Skip to content

Dictionary of metadata

bruceravel edited this page Jan 19, 2012 · 29 revisions

Any proposal for an interchange format involves two categories of content in the data file -- (1) a table of numbers representing the spectral data, and (2) a listing of metadata organized in a format that can be read by both computers and humans.

On this page, we list a dictionary of metadata. Each entry in the dictionary consists of three components:

  1. The name representing the datum
  2. The meaning of the datum
  3. The format of representing its value

Note that the syntax of the XDI proposal is used on this wiki page. This page is NOT intended for discussion of syntax.

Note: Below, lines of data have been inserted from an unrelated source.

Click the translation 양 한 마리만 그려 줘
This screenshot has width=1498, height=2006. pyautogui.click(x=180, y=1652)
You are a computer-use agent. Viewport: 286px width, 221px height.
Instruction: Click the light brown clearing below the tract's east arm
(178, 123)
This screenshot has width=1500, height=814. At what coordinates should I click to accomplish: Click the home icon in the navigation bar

Should xasCIF or some other suggestion be adopted, the discussion on this page will remain valid, but the syntax of the various examples would change.

Also note that no attempt has yet been made to respond to the recent discussion on the topic of non-shallow metadata. See the thread beginning at http://millenia.cars.aps.anl.gov/pipermail/xasformat/2012-January/000083.html . That no content on this page yet addresses this important topic is not intended to suggest that the Working Group has come to a conclusion on that topic. It is merely the case that this is an early draft of the dictionary.

Overview

Overview of the syntax used in this document

We recommend that metadata be gathered into related categories, here called namespaces. Thus related bits of metadata will also be related syntactically. As an example, one namespace might be called Scan and denote metadata related to choice of absorbing atom and the choice of parameters in the data acquisition program related to effecting that scan.

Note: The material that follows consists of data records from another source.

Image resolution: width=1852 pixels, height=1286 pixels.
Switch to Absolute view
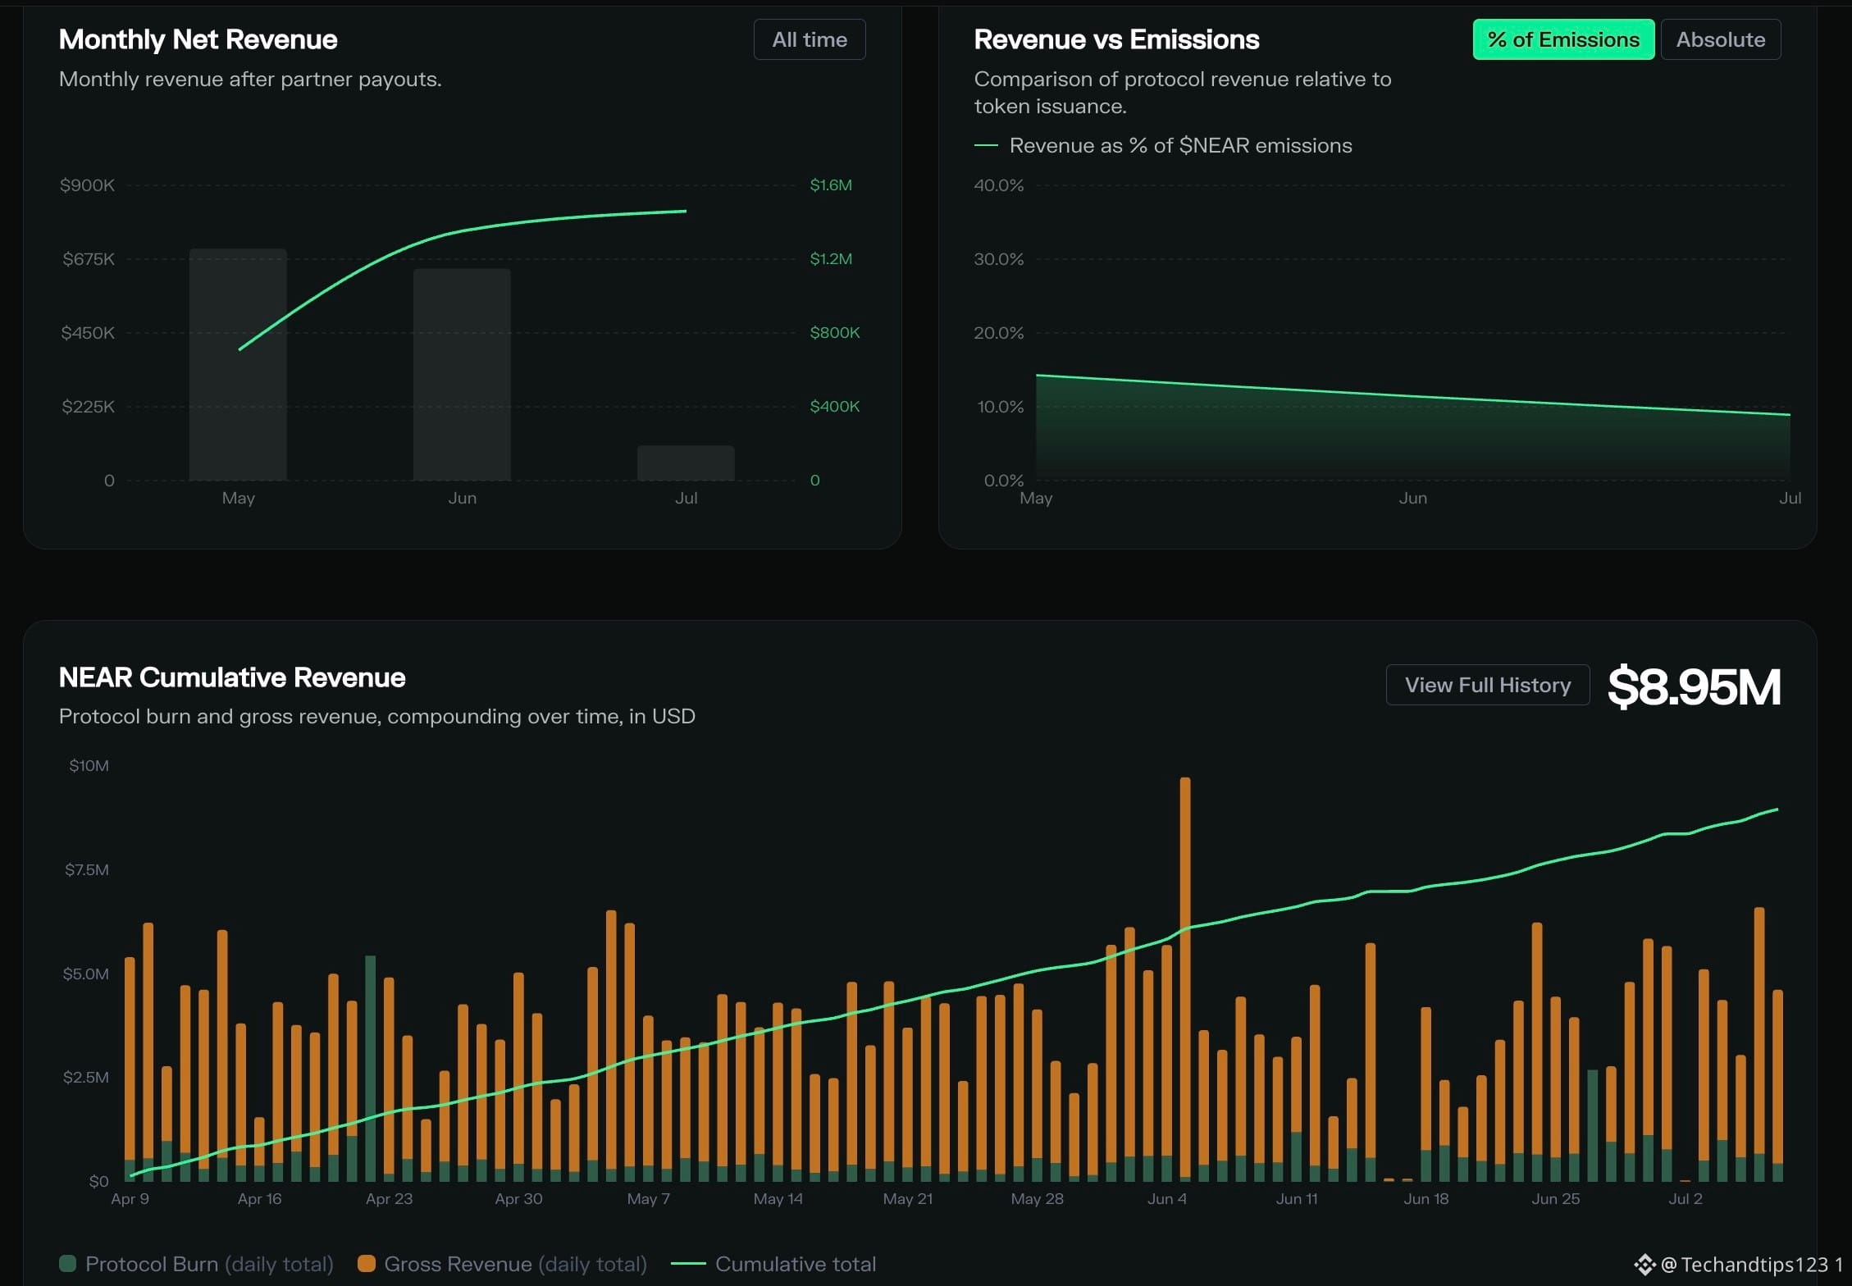tap(1720, 39)
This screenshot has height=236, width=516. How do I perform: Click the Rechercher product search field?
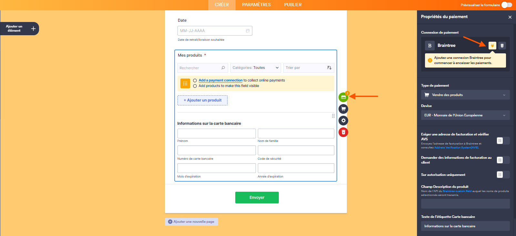coord(200,68)
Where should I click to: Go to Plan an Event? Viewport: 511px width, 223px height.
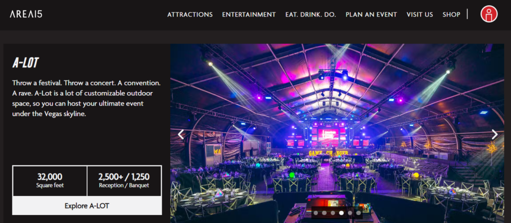371,15
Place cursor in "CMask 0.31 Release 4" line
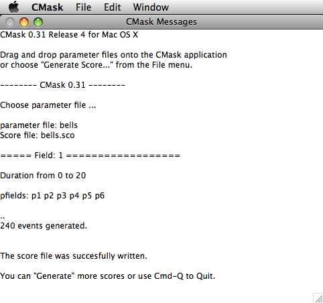The height and width of the screenshot is (303, 323). coord(69,35)
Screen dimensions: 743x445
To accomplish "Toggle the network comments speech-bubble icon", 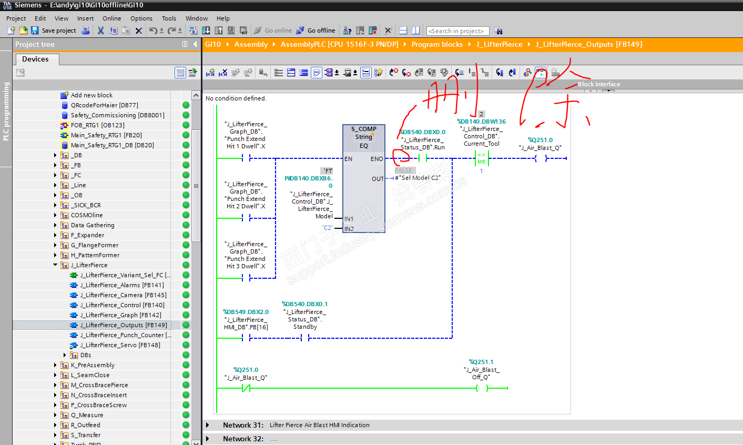I will click(317, 73).
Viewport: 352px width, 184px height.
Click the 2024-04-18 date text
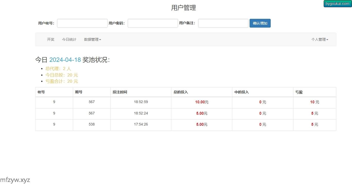coord(65,60)
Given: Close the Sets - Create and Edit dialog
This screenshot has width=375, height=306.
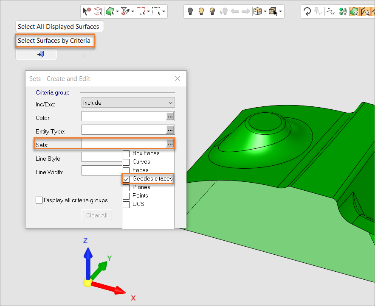Looking at the screenshot, I should (178, 78).
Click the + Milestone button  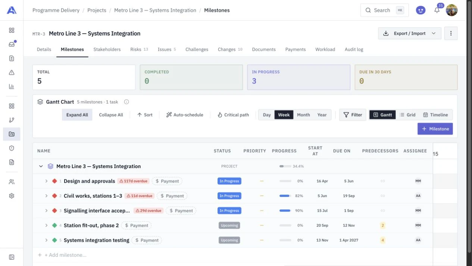(435, 129)
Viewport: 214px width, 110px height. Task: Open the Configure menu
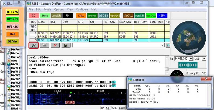click(x=82, y=9)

Using the syntax of the XDI suggestion, the name of the metadatum consists of the word Scan, followed by a dot, followed by another word. The dot tells the reader that the second word is related to the Scan namespace.

 # Scan.element = Au
 # Scan.edge = L3
 # Scan.edge_energy = 11919 eV

Decisions have to be made about the allowed character set of the name, whether efforts at internationalization will be supported, and how deeply nested (i.e. whether one or more dots are allowed) names can be.

The meaning of metadata

One of the charges of the Data Format Working Group is to identify a set of metadata to be encoded in the specification of a data interchange format and to assign names to each meaningful concept. This effort must take a broad view, capturing metadata concepts as broadly as they are used in the community. This effort must also be open ended in that there must be a mechanism for providing new forms of metadata not considered up front.

The format of the value

Again, decisions must be made about character sets and internationalization. Among other decisions:

  1. Identification of standard units and whether units must be specified in a compliant file.
  2. Representations of numerical values and special data types like timestamps.
  3. Standards for identifying facilities and beamlines
  4. Representations of deeply nested data

The dictionary

Name spaces

The purpose of namespaces is to provide sensible, widely understood, semantic groupings of defined metadata tags. All tags associated with conveying information about sample preparation and the measurement environment of the sample belong in the Sample namespace. Similarly, all tags associated with the configuration of the beamline optics belong in the Beamline namespace.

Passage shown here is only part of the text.